I never said you're excusing it, but it certainly sounded like you were accusing Poland of being homogenized, as if they were specifically attempting to keep a homogenous population, whereas the reality is that A) they don't have a history of occupying and exploiting people of other races, and B) their transformation into a market economy and subsequent joining of the EU means that their population has generally decreased, especially with regards to young people, and a lack of investment and need to adhere to EU competition rules meaning that it's difficult for Poland to invest in it's own industries and attract immigrants, especially from outside Eastern Europe.
Also we can't forget the huge xenophobia directed at Eastern Europe over the past decade, driven by a combination of anti-Russian feeling, the remnants of anti-Communism, a sort of Western-supremacist anti-Slavic primitivism and a very deep rooted and barely acknowledged anti-semistism.

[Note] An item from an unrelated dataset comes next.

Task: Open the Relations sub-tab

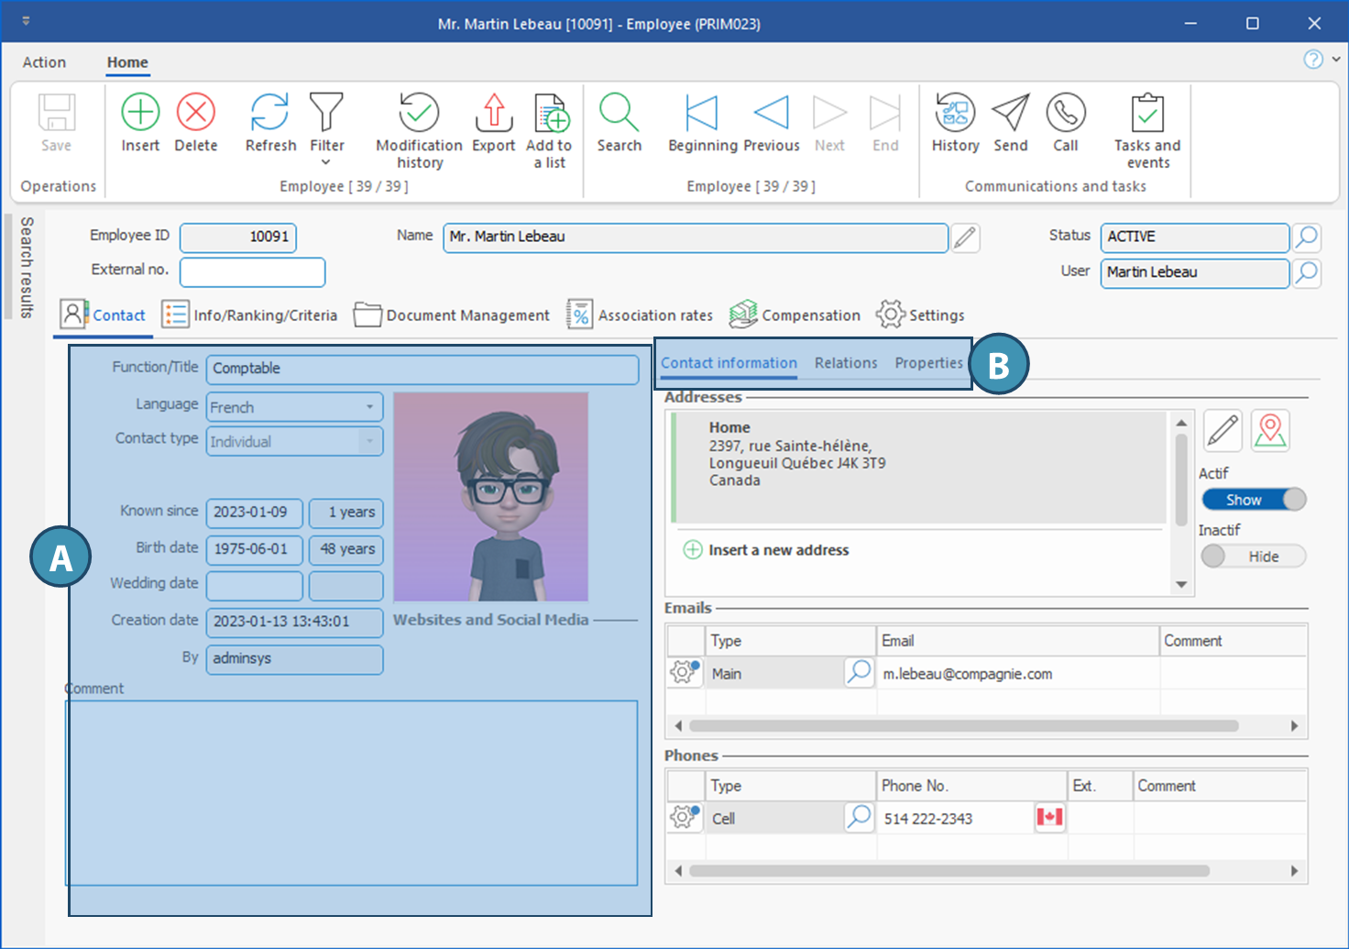Action: 845,363
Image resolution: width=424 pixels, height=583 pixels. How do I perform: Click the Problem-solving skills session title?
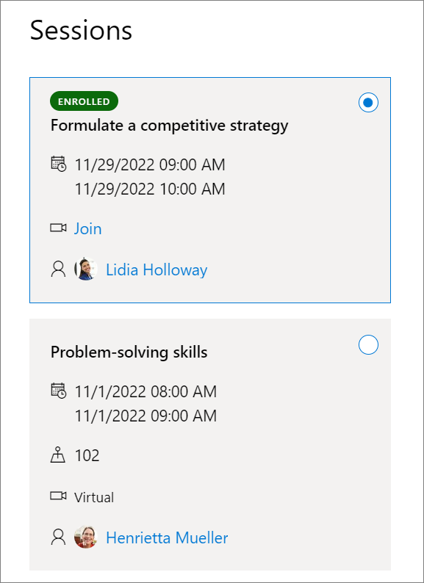[x=129, y=352]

Obviously you are not doing any of those things at all. I just think that we, in the West, have to be super, super careful when criticising countries like Poland. They're not 'fair game' just because they look white. Poland is a complicated country with complicated socio-political and ethnic identities.
I am stating a fact about the population spread of Poland. I never attributed any sort of intention one way or another. Obviously I'm sure a lot of Polish people don't necessarily want to move to the UK to work construction if they could make a living in their own country.
Your post doesn't seem to address the actual issues in Poland and instead wants to focus on how the issues are okay because they suffered massively previously. I'm not disputing their suffering, and visiting Auschwitz is something that I won't ever forget. However, that doesn't make it okay, and the way their government is going, their attachment to the Catholic Church to the point where it's almost a theocracy, is not something that should be above criticism simply because of their history. Nor is racism just because the country didn't choose to be homogenized.
As a sidenote the last time I went to Katowice, the amount of construction and overall building was startling.